*EXERCISE DIRECTIONS*.
For each line in the data below that has the word "computer", copy that line.

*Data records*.
*** Begin section ***

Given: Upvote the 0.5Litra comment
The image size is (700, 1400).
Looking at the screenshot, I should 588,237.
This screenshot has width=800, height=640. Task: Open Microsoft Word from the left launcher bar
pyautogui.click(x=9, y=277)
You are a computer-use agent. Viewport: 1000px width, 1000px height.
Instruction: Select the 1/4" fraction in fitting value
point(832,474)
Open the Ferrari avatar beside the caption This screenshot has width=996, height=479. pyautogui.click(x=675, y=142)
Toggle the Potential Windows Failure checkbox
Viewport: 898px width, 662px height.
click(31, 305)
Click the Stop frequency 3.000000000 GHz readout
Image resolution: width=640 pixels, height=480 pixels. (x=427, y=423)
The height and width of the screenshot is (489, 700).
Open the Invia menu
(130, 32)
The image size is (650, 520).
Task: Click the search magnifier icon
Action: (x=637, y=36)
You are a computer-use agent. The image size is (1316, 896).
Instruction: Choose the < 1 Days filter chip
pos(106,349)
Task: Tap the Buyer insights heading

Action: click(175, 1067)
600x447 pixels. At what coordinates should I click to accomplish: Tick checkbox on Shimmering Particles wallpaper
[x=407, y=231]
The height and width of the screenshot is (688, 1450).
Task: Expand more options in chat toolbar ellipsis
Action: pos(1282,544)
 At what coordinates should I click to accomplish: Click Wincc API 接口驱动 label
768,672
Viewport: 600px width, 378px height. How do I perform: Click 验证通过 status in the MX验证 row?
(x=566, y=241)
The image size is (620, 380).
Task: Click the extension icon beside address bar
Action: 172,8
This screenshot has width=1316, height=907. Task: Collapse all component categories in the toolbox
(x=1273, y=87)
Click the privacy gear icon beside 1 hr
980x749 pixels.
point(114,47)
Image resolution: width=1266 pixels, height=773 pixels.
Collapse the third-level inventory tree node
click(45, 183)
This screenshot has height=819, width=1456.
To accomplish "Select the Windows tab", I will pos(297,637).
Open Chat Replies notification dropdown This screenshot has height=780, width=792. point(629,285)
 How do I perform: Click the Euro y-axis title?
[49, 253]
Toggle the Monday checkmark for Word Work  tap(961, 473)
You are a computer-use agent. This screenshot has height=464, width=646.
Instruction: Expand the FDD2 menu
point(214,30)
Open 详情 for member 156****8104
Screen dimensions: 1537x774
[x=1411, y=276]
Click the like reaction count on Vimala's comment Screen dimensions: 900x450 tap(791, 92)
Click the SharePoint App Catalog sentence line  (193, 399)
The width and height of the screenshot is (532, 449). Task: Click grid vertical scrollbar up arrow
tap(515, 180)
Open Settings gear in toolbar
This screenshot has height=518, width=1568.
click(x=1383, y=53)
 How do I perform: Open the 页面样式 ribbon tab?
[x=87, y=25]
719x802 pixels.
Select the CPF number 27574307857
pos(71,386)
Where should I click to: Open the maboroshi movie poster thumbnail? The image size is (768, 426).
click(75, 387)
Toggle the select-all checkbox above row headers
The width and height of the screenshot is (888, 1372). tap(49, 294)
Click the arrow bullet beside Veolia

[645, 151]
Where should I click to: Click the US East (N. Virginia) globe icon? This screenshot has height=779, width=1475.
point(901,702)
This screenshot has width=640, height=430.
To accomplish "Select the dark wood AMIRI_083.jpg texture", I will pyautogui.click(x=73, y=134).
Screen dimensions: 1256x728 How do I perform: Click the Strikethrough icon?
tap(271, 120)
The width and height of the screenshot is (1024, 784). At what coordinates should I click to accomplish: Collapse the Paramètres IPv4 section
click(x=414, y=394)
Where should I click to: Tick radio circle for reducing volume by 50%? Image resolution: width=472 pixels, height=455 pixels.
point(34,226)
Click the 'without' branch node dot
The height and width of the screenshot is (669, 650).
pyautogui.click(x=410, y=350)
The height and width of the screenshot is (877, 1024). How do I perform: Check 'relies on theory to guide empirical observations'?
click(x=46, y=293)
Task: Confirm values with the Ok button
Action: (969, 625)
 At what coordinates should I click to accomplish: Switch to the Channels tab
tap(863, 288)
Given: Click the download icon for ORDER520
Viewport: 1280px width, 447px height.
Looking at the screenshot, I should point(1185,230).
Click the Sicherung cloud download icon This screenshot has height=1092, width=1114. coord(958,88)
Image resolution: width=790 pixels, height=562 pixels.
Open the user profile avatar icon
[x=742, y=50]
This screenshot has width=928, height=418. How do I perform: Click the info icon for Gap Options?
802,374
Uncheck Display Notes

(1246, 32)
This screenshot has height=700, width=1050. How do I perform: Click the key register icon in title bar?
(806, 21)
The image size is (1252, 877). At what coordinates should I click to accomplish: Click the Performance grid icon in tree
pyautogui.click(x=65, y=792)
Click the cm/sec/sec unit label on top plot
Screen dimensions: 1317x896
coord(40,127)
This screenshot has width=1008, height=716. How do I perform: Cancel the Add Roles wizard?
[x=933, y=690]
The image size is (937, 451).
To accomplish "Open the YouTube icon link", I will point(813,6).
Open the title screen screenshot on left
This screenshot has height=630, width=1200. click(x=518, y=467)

*** End section ***

*FINAL ANSWER*.
You are a computer-use agent. Viewport: 1000px width, 1000px height.
You are a computer-use agent. The image size is (1316, 896).
You are a computer-use agent. This screenshot has height=464, width=646.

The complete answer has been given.